- **What this task involves**
What is needed is an exact transcription of every entry below.

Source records
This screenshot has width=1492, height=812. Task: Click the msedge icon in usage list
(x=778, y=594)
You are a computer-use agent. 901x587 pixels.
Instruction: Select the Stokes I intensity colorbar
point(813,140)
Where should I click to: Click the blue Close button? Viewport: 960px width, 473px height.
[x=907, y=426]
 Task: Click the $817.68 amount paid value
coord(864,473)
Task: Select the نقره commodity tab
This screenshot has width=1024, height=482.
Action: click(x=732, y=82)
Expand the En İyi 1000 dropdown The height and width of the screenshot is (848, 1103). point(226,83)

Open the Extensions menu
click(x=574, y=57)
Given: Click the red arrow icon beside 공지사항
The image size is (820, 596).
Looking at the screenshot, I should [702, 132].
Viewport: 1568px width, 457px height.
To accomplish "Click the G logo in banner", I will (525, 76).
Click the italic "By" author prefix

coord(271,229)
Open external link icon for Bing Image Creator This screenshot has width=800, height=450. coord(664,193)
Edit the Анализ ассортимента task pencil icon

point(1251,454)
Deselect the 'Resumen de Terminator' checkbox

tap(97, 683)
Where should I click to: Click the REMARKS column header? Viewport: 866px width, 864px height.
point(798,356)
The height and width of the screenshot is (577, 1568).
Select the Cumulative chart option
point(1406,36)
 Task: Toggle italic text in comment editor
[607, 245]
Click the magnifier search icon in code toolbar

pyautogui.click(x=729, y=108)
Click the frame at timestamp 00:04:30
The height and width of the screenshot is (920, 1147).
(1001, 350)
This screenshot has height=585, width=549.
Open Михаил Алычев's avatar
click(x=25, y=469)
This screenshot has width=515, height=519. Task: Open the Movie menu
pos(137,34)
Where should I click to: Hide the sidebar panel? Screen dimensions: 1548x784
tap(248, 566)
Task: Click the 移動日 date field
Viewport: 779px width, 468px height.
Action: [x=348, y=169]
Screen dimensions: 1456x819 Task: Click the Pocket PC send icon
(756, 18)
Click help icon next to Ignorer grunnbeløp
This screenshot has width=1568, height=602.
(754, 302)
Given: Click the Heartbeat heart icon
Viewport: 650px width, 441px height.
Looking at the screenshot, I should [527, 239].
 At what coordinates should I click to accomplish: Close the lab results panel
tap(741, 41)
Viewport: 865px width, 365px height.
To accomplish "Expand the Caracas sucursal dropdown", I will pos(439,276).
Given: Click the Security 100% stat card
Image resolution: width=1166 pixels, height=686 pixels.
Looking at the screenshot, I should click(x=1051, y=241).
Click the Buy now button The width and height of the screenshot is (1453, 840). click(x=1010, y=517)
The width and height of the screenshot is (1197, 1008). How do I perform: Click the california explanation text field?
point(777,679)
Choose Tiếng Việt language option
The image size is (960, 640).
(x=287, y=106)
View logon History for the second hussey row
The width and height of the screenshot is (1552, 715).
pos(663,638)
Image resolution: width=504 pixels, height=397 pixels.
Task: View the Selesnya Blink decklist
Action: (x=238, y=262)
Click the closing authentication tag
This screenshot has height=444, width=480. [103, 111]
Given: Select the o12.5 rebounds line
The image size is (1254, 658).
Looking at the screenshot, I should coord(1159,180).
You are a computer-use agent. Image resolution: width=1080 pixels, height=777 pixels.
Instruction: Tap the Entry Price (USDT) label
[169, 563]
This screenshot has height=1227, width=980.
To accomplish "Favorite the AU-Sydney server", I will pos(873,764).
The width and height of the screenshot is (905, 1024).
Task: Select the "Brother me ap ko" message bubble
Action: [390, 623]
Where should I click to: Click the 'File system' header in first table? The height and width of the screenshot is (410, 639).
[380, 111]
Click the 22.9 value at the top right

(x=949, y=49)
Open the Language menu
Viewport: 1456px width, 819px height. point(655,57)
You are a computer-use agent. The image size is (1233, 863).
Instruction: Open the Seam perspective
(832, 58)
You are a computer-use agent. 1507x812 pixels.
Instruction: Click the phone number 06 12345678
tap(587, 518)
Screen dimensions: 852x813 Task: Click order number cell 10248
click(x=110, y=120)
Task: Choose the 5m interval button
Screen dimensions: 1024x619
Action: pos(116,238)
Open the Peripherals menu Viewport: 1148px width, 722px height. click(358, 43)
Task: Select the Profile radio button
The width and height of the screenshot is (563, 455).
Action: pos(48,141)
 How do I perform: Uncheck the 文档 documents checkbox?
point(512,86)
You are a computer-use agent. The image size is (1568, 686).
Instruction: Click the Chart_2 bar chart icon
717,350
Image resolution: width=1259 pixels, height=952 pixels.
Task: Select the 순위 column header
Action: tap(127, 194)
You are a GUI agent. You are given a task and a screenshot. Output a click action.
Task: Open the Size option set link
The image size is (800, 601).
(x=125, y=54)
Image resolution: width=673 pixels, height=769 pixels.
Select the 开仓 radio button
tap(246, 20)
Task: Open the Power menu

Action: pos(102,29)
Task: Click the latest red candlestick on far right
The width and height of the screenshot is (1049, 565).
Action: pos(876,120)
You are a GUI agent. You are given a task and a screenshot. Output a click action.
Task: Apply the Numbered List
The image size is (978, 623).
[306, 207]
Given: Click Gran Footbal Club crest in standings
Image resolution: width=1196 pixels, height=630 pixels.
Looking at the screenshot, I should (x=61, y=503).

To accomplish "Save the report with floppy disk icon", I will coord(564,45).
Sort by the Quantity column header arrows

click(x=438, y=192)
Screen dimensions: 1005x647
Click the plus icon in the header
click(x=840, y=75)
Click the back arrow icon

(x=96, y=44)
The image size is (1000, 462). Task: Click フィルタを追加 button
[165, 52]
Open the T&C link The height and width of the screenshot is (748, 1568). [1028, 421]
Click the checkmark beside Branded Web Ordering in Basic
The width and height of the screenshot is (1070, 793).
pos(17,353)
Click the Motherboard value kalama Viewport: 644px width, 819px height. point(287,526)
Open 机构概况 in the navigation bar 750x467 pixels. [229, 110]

- **Output for this task**
This screenshot has width=1492, height=812. Task: Click the msedge icon in usage list
(x=778, y=594)
You are a computer-use agent. 901x587 pixels.
Instruction: Select the Stokes I intensity colorbar
point(813,140)
Where should I click to: Click the blue Close button? Viewport: 960px width, 473px height.
[x=907, y=426]
 Task: Click the $817.68 amount paid value
coord(864,473)
Task: Select the نقره commodity tab
This screenshot has width=1024, height=482.
Action: click(x=732, y=82)
Expand the En İyi 1000 dropdown The height and width of the screenshot is (848, 1103). point(226,83)

Open the Extensions menu
click(x=574, y=57)
Given: Click the red arrow icon beside 공지사항
The image size is (820, 596).
Looking at the screenshot, I should [702, 132].
Viewport: 1568px width, 457px height.
To accomplish "Click the G logo in banner", I will (525, 76).
Click the italic "By" author prefix

coord(271,229)
Open external link icon for Bing Image Creator This screenshot has width=800, height=450. coord(664,193)
Edit the Анализ ассортимента task pencil icon

point(1251,454)
Deselect the 'Resumen de Terminator' checkbox

tap(97, 683)
Where should I click to: Click the REMARKS column header? Viewport: 866px width, 864px height.
point(798,356)
The height and width of the screenshot is (577, 1568).
Select the Cumulative chart option
point(1406,36)
 Task: Toggle italic text in comment editor
[607, 245]
Click the magnifier search icon in code toolbar

pyautogui.click(x=729, y=108)
Click the frame at timestamp 00:04:30
The height and width of the screenshot is (920, 1147).
(1001, 350)
This screenshot has height=585, width=549.
Open Михаил Алычев's avatar
click(x=25, y=469)
This screenshot has width=515, height=519. Task: Open the Movie menu
pos(137,34)
Where should I click to: Hide the sidebar panel? Screen dimensions: 1548x784
tap(248, 566)
Task: Click the 移動日 date field
Viewport: 779px width, 468px height.
Action: [x=348, y=169]
Screen dimensions: 1456x819 Task: Click the Pocket PC send icon
(756, 18)
Click help icon next to Ignorer grunnbeløp
This screenshot has width=1568, height=602.
(754, 302)
Given: Click the Heartbeat heart icon
Viewport: 650px width, 441px height.
Looking at the screenshot, I should [527, 239].
 At what coordinates should I click to accomplish: Close the lab results panel
tap(741, 41)
Viewport: 865px width, 365px height.
To accomplish "Expand the Caracas sucursal dropdown", I will pos(439,276).
Given: Click the Security 100% stat card
Image resolution: width=1166 pixels, height=686 pixels.
Looking at the screenshot, I should click(x=1051, y=241).
Click the Buy now button The width and height of the screenshot is (1453, 840). click(x=1010, y=517)
The width and height of the screenshot is (1197, 1008). How do I perform: Click the california explanation text field?
point(777,679)
Choose Tiếng Việt language option
The image size is (960, 640).
(x=287, y=106)
View logon History for the second hussey row
The width and height of the screenshot is (1552, 715).
pos(663,638)
Image resolution: width=504 pixels, height=397 pixels.
Task: View the Selesnya Blink decklist
Action: (x=238, y=262)
Click the closing authentication tag
This screenshot has height=444, width=480. [103, 111]
Given: Select the o12.5 rebounds line
The image size is (1254, 658).
Looking at the screenshot, I should coord(1159,180).
You are a computer-use agent. Image resolution: width=1080 pixels, height=777 pixels.
Instruction: Tap the Entry Price (USDT) label
[169, 563]
This screenshot has height=1227, width=980.
To accomplish "Favorite the AU-Sydney server", I will pos(873,764).
The width and height of the screenshot is (905, 1024).
Task: Select the "Brother me ap ko" message bubble
Action: [390, 623]
Where should I click to: Click the 'File system' header in first table? The height and width of the screenshot is (410, 639).
[380, 111]
Click the 22.9 value at the top right

(x=949, y=49)
Open the Language menu
Viewport: 1456px width, 819px height. point(655,57)
You are a computer-use agent. The image size is (1233, 863).
Instruction: Open the Seam perspective
(832, 58)
You are a computer-use agent. 1507x812 pixels.
Instruction: Click the phone number 06 12345678
tap(587, 518)
Screen dimensions: 852x813 Task: Click order number cell 10248
click(x=110, y=120)
Task: Choose the 5m interval button
Screen dimensions: 1024x619
Action: pos(116,238)
Open the Peripherals menu Viewport: 1148px width, 722px height. click(358, 43)
Task: Select the Profile radio button
The width and height of the screenshot is (563, 455).
Action: pos(48,141)
 How do I perform: Uncheck the 文档 documents checkbox?
point(512,86)
You are a computer-use agent. The image size is (1568, 686).
Instruction: Click the Chart_2 bar chart icon
717,350
Image resolution: width=1259 pixels, height=952 pixels.
Task: Select the 순위 column header
Action: tap(127, 194)
You are a GUI agent. You are given a task and a screenshot. Output a click action.
Task: Open the Size option set link
The image size is (800, 601).
(x=125, y=54)
Image resolution: width=673 pixels, height=769 pixels.
Select the 开仓 radio button
tap(246, 20)
Task: Open the Power menu

Action: pos(102,29)
Task: Click the latest red candlestick on far right
The width and height of the screenshot is (1049, 565).
Action: pos(876,120)
You are a GUI agent. You are given a task and a screenshot. Output a click action.
Task: Apply the Numbered List
The image size is (978, 623).
[306, 207]
Given: Click Gran Footbal Club crest in standings
Image resolution: width=1196 pixels, height=630 pixels.
Looking at the screenshot, I should (x=61, y=503).

To accomplish "Save the report with floppy disk icon", I will coord(564,45).
Sort by the Quantity column header arrows

click(x=438, y=192)
Screen dimensions: 1005x647
Click the plus icon in the header
click(x=840, y=75)
Click the back arrow icon

(x=96, y=44)
The image size is (1000, 462). Task: Click フィルタを追加 button
[165, 52]
Open the T&C link The height and width of the screenshot is (748, 1568). [1028, 421]
Click the checkmark beside Branded Web Ordering in Basic
The width and height of the screenshot is (1070, 793).
pos(17,353)
Click the Motherboard value kalama Viewport: 644px width, 819px height. point(287,526)
Open 机构概况 in the navigation bar 750x467 pixels. [229, 110]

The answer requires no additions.